Tillis’ challenger, Cunningham, who argues that an economy-wide clean energy transition will require significant federal investment, has a personal profile in business and the military that has appeal in North Carolina. One measure of Cunningham’s strength as a candidate: The GOP was so fearful of facing him this fall that it sank $3 million into a failed stealth effort to knock him out of the primary.
The Senate Leadership Fund, a Super-PAC run by allies of Senate Majority Leader Mitch McConnell (R-Ky.), set up a shell political action committee supporting Cunningham’s left-wing opponent, Erica Smith, with advertisements designed to amplify fault lines in the Democratic party—including on climate change.
“Who will vote for the Green New Deal? Erica Smith. Not Cal Cunningham,” said the ads.
Cunningham ended up beating Smith by more than 20 percentage points, but the Tillis campaign has continued to use the tricky politics of the Green New Deal as a weapon.
With public opinion deeply polarized on the Green New Deal, any position that a Democrat takes could alienate a large swath of voters in a swing state like North Carolina.
Cunningham has said he opposes the Green New Deal, but he does support significant federal investment aimed at creating jobs and slashing carbon emissions in half by 2030 and to net zero by 2050. Those are, in essence, the goals of both the Green New Deal and the Paris climate accord (which Cunningham thinks the United States should rejoin).

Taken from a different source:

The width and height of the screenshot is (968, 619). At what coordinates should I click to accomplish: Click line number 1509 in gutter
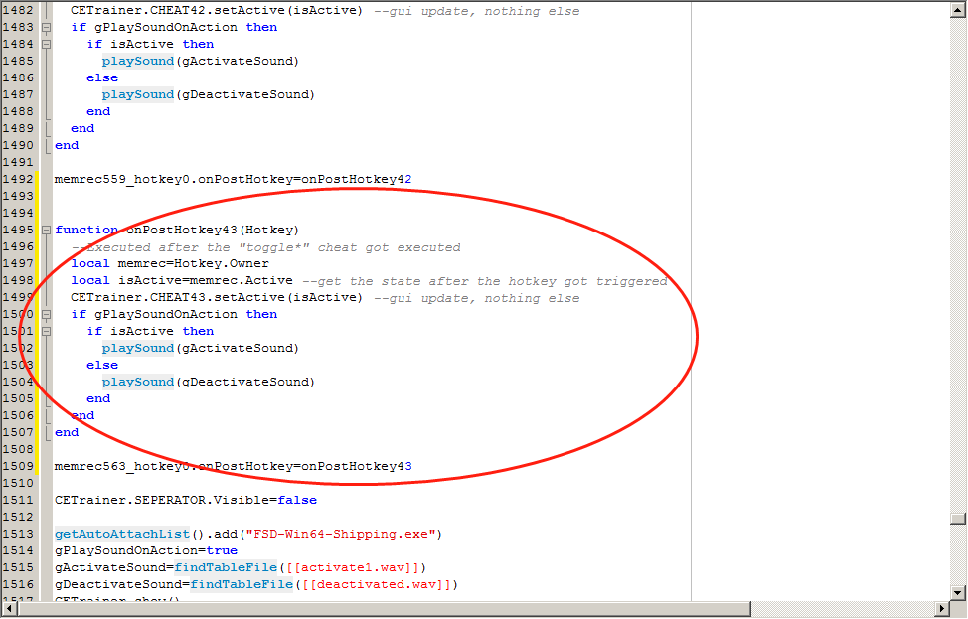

In line with Democratic presidential nominee Joe Biden’s “Build Back Better” plan, Cunningham argues that the economic upheaval of Covid-19 has made the task more urgent. “We’re going to need to do some meaningful investment,” he said recently. “The investments that we make need to embrace environmental principles.”

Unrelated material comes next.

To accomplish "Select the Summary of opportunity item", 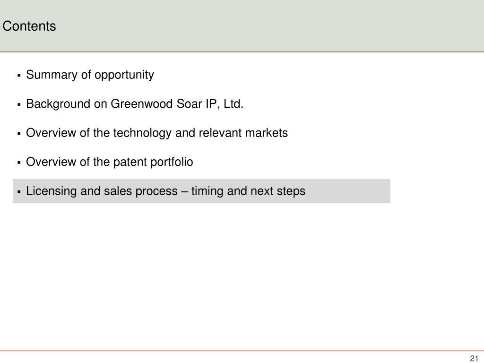I will [90, 75].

Voters put the pandemic-driven economic recession far ahead of climate change as their top concern in this fall’s election, but the North Carolina Senate race shows how the two are related. The key question in both is what the government’s role should be in addressing a public crisis. Tillis now acknowledges a climate problem, but his statements and actions suggest he does not see it as an urgent threat, and he favors limited government action. Cunningham, on the other hand, though he shuns the “Green New Deal” label, sees a need for an expansive government role in a transition to a clean energy economy.